Records from a data collection
********************

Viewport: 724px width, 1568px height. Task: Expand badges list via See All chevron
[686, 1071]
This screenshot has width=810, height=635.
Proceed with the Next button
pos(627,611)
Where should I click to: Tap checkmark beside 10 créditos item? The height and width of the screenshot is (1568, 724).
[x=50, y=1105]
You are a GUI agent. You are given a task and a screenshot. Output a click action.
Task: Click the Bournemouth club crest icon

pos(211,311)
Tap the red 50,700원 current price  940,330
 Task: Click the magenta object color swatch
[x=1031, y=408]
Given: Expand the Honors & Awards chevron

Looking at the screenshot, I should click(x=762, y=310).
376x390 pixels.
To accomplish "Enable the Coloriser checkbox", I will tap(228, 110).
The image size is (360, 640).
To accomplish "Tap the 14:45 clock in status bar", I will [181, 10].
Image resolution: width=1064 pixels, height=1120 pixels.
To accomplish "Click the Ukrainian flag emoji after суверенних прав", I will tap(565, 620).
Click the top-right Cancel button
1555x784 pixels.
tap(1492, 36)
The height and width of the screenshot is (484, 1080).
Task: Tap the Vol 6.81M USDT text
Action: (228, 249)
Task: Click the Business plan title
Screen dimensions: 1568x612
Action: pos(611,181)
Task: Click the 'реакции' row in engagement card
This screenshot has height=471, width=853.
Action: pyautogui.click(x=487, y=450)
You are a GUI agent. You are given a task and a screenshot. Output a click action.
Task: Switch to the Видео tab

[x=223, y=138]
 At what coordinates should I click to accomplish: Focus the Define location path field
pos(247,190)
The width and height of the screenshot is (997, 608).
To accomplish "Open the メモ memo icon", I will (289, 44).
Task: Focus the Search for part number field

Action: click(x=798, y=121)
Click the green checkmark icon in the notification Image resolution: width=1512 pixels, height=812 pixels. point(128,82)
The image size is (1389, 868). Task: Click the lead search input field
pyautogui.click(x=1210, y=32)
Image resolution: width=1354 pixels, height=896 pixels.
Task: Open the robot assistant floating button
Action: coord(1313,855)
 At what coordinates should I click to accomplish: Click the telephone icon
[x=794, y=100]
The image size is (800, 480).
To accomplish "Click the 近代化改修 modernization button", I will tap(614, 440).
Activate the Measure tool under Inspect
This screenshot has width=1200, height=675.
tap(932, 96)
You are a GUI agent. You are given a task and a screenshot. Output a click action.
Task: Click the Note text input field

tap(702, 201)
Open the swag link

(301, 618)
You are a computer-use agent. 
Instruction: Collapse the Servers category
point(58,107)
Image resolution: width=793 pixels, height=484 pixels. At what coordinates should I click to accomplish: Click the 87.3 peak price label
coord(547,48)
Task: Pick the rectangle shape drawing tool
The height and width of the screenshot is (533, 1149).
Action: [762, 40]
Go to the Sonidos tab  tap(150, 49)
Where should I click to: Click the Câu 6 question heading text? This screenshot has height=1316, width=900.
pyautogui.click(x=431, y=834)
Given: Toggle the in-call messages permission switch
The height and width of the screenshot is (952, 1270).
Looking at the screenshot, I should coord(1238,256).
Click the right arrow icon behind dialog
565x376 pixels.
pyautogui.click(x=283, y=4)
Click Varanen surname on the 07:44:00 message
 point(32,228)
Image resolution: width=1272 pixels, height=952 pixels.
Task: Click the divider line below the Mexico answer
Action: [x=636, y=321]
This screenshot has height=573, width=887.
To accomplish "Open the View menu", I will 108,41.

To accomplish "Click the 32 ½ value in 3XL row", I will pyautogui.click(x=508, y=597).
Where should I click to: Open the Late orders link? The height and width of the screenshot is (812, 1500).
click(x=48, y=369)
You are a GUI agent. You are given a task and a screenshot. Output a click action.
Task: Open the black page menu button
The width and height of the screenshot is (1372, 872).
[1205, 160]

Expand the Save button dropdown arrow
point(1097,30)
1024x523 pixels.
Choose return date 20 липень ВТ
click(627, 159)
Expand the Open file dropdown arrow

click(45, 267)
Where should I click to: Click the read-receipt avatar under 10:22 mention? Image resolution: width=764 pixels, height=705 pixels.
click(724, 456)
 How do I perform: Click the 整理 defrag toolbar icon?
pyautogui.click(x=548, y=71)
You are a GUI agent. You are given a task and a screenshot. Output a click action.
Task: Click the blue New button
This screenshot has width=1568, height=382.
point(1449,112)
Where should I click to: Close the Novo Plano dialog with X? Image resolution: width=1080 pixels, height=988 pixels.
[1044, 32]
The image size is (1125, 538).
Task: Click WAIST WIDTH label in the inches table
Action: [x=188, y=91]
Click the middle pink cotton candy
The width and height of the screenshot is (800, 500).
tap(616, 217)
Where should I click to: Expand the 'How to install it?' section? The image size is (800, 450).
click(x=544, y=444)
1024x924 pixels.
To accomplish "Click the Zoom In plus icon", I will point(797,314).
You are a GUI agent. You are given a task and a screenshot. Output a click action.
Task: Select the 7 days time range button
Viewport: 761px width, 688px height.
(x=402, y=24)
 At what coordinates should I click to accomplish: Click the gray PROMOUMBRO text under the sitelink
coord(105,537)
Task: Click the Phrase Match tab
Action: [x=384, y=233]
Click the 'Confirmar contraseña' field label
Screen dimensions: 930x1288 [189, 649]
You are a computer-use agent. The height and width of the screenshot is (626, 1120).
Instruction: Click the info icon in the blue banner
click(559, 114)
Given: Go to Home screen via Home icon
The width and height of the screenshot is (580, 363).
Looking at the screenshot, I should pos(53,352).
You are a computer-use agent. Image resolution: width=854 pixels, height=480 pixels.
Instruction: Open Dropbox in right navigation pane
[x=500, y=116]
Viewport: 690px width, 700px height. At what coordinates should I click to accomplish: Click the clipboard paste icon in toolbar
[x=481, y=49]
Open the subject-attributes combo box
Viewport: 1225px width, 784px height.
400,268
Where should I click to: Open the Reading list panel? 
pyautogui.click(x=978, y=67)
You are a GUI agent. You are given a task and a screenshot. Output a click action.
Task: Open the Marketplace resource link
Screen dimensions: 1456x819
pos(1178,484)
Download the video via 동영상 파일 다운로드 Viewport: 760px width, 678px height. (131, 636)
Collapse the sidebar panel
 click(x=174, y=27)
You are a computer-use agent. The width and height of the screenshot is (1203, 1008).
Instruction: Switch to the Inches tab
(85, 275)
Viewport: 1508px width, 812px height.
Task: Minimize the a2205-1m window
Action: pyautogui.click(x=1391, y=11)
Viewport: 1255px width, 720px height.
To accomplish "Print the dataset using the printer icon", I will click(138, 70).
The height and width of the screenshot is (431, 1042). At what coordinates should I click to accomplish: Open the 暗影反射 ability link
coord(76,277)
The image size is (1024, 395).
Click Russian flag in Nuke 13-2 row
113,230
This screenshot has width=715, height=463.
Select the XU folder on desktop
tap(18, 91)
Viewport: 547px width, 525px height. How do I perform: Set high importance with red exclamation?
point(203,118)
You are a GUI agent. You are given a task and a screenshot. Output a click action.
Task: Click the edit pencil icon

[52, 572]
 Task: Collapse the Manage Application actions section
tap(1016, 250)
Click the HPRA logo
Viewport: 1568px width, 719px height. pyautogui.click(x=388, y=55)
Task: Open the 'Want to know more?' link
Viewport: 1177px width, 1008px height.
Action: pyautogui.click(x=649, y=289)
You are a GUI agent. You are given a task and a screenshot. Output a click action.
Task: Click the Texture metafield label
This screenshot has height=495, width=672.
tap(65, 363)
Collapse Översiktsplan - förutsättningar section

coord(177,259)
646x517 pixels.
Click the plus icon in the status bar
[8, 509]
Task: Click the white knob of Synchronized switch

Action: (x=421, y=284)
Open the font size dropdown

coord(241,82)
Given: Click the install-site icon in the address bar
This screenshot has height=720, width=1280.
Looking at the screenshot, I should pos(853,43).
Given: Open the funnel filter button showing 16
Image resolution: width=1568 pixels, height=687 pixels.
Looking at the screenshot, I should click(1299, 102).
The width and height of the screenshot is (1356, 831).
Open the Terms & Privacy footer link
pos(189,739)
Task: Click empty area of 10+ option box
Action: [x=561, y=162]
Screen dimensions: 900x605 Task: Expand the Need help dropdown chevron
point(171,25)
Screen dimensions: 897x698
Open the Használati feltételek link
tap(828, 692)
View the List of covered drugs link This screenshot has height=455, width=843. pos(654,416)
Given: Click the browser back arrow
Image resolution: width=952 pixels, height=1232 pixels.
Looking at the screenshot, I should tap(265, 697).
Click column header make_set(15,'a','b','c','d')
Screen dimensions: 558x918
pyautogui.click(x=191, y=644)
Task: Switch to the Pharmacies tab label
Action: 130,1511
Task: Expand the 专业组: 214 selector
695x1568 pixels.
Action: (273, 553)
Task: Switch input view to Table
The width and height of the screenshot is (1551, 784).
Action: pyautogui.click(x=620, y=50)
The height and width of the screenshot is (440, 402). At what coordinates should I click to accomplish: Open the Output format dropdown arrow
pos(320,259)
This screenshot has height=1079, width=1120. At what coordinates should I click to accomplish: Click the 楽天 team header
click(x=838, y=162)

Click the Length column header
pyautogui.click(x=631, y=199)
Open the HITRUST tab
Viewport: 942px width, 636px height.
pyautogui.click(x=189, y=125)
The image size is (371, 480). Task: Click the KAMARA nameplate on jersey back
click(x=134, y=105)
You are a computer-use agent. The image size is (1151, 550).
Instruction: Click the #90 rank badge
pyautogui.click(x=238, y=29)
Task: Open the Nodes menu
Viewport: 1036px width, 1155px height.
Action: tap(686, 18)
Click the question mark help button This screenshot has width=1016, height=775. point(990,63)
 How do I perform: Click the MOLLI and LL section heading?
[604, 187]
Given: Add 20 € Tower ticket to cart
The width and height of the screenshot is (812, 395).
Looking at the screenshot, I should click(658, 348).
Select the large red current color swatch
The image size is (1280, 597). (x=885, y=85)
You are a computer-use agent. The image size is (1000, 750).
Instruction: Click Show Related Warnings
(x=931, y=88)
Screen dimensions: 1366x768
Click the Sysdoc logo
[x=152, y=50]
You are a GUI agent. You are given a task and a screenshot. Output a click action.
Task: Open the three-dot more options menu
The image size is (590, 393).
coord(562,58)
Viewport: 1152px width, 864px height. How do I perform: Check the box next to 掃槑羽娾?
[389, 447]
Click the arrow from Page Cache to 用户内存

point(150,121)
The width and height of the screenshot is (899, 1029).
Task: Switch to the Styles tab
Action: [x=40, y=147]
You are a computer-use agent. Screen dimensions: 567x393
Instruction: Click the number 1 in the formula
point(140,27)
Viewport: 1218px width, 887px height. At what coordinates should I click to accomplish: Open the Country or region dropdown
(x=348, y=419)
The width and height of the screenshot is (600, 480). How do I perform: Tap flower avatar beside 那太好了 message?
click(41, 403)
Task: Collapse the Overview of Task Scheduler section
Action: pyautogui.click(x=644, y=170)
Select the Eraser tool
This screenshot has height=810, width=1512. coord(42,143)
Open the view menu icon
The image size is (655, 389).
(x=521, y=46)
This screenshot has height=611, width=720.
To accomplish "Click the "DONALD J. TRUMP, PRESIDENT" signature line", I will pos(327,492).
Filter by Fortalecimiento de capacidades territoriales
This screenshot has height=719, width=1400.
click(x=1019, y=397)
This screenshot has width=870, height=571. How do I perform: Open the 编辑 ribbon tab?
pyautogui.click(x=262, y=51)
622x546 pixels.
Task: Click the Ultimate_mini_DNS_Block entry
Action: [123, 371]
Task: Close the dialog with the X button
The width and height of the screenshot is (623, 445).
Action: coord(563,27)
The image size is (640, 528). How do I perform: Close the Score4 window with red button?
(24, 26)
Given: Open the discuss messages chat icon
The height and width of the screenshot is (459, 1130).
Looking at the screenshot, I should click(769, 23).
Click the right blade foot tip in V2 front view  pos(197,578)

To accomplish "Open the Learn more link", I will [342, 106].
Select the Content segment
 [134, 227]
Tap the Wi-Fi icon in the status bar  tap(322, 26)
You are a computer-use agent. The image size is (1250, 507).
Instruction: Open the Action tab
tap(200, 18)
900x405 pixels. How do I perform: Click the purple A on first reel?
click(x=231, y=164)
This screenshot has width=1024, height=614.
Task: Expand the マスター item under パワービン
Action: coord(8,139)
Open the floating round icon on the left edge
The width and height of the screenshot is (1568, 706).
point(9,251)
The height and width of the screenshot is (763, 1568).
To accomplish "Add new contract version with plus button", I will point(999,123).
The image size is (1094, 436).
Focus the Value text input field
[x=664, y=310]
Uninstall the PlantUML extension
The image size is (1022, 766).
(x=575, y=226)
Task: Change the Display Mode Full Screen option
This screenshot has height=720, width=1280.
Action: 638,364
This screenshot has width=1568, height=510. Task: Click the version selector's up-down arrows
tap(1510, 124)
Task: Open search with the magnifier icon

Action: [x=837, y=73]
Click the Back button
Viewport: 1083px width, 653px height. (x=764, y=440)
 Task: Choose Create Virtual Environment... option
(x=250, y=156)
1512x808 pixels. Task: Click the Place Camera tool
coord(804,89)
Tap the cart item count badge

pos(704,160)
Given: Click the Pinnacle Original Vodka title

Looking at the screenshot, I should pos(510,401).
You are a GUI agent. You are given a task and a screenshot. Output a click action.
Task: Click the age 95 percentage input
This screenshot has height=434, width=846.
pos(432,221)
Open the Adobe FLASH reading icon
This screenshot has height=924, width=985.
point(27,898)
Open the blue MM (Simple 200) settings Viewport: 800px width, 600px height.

********************

#### [Exercise directions]
Copy out the data above word for word, starting at its first line and ending with the line that contains "Tap the red".

#### [Answer space]
Viewport: 724px width, 1568px height. Task: Expand badges list via See All chevron
[686, 1071]
This screenshot has width=810, height=635.
Proceed with the Next button
pos(627,611)
Where should I click to: Tap checkmark beside 10 créditos item? The height and width of the screenshot is (1568, 724).
[x=50, y=1105]
You are a GUI agent. You are given a task and a screenshot. Output a click action.
Task: Click the Bournemouth club crest icon

pos(211,311)
Tap the red 50,700원 current price  940,330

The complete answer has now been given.